ASSIGNMENT:
List the lines of this listing that hold the word "menu".
__________________________________________________
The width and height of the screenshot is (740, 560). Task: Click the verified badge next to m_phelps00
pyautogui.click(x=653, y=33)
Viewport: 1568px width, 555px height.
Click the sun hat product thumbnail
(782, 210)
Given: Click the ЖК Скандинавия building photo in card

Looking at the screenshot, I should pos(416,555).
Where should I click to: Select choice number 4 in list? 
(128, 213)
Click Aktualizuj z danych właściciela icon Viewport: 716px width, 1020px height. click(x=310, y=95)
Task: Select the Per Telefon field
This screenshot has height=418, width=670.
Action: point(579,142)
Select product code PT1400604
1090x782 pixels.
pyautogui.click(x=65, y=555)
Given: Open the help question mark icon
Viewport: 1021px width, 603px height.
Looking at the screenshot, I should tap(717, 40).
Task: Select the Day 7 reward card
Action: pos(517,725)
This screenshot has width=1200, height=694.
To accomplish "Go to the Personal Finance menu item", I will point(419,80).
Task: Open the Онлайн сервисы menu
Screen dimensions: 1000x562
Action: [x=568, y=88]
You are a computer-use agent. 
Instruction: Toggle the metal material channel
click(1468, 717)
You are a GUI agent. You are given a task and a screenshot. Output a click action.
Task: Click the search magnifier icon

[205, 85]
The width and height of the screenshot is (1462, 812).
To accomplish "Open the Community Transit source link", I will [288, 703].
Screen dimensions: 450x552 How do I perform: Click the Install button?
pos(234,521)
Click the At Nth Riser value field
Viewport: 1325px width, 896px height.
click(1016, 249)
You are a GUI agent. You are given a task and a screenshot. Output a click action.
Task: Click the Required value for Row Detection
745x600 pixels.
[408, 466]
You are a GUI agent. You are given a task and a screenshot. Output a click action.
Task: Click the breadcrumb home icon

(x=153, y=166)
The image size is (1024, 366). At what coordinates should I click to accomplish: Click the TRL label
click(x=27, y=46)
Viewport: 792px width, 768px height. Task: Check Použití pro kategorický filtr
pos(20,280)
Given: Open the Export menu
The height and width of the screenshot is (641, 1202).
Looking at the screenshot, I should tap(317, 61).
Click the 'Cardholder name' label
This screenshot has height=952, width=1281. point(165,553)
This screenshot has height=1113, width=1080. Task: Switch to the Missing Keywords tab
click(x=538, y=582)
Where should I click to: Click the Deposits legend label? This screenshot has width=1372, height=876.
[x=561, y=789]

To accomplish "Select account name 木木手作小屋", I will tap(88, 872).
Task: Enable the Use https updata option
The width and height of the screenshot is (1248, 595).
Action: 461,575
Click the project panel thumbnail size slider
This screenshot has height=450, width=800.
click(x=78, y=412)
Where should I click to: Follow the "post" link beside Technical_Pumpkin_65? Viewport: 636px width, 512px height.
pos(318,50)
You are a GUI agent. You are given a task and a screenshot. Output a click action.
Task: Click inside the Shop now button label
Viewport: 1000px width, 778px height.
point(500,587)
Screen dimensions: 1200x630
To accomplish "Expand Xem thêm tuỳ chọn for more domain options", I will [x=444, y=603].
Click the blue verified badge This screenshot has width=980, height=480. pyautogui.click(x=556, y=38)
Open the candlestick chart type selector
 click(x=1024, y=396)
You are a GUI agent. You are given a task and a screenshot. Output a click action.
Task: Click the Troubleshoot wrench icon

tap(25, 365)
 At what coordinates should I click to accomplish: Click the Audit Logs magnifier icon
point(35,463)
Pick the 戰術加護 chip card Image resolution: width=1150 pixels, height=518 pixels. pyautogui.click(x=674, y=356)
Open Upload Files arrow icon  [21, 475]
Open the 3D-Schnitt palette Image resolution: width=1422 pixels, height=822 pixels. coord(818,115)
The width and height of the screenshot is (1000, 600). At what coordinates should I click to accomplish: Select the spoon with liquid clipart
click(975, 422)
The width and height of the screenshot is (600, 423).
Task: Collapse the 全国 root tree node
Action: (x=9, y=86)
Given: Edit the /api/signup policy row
__________________________________________________
THE COMPLETED TASK:
To accomplish "Go to the Personal Finance menu item", I will point(419,80).
Task: Open the Онлайн сервисы menu
Given: Open the Export menu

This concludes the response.